◆ Required work
Starting with the line that contains "Task: Open comments via the 1365 comment icon" and going on through the line that contains "will [x=271, y=100].", swap "checkbox" for "check box" and give those lines again with nothing else changed.

◆ Extracted data entries
* * *

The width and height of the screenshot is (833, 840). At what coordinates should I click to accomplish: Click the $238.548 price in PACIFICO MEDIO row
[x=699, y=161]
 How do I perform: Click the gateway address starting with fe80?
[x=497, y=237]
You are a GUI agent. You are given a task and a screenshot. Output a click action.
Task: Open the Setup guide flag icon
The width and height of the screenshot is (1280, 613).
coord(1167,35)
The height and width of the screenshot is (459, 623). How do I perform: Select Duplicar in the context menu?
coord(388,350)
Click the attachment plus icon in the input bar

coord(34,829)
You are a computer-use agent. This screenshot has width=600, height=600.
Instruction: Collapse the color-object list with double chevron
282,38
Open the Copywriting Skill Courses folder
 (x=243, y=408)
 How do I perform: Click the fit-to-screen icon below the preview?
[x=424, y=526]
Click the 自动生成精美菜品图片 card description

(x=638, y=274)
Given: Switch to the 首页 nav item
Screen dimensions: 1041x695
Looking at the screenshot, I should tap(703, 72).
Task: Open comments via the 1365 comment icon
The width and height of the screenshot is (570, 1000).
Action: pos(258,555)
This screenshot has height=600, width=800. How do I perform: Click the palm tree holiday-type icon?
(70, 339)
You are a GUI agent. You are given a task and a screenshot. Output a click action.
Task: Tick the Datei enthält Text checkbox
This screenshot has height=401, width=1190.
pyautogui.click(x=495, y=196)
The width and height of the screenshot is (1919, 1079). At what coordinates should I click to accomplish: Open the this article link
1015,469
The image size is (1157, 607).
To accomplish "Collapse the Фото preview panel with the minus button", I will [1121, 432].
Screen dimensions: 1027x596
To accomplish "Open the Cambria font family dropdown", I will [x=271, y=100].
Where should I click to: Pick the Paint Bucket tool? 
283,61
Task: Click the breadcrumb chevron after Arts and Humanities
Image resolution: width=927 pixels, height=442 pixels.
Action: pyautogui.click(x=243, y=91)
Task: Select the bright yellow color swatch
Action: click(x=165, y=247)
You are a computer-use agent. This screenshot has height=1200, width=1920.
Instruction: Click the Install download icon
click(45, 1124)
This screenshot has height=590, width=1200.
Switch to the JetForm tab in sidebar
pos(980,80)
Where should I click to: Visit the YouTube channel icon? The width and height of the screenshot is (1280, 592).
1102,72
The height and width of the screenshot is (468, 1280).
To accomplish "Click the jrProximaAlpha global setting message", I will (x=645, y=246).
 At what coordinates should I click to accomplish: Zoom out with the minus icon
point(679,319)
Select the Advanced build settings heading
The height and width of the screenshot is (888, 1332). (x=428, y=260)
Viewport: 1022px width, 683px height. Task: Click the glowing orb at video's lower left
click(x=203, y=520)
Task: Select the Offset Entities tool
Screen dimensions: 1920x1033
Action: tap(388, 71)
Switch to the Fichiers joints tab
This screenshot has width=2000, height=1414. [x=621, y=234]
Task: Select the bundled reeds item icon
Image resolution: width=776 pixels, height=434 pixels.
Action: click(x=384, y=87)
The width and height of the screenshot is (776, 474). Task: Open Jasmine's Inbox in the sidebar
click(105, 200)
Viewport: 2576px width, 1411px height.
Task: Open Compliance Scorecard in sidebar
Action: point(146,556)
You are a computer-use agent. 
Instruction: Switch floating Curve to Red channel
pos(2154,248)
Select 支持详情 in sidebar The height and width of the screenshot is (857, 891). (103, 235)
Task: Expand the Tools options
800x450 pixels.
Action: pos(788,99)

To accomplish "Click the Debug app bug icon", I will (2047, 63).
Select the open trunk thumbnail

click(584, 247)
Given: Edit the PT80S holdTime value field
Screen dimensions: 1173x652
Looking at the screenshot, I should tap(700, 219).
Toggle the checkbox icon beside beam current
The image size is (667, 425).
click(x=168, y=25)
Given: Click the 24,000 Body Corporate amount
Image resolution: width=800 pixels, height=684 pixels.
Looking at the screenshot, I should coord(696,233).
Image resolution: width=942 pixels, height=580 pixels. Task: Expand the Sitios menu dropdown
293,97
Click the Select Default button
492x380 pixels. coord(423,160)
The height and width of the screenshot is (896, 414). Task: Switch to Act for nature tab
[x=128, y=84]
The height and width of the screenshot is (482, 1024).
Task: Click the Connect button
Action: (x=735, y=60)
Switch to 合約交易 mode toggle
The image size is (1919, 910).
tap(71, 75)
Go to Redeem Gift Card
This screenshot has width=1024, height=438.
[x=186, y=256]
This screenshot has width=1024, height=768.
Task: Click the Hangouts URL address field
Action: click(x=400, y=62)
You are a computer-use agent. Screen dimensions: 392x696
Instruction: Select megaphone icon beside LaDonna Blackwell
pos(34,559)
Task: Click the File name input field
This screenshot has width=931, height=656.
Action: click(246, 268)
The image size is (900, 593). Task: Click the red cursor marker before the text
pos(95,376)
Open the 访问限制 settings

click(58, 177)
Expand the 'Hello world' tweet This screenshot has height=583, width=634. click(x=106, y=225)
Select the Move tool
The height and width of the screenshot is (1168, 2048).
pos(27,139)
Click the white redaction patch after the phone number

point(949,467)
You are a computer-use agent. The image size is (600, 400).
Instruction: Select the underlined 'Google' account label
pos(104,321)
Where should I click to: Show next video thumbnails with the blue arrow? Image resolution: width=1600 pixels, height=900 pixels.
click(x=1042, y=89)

* * *

◆ Reply to the task
Task: Open comments via the 1365 comment icon
The width and height of the screenshot is (570, 1000).
Action: pos(258,555)
This screenshot has height=600, width=800. How do I perform: Click the palm tree holiday-type icon?
(70, 339)
You are a GUI agent. You are given a task and a screenshot. Output a click action.
Task: Tick the Datei enthält Text check box
This screenshot has height=401, width=1190.
pyautogui.click(x=495, y=196)
The width and height of the screenshot is (1919, 1079). At what coordinates should I click to accomplish: Open the this article link
1015,469
The image size is (1157, 607).
To accomplish "Collapse the Фото preview panel with the minus button", I will [1121, 432].
Screen dimensions: 1027x596
To accomplish "Open the Cambria font family dropdown", I will [x=271, y=100].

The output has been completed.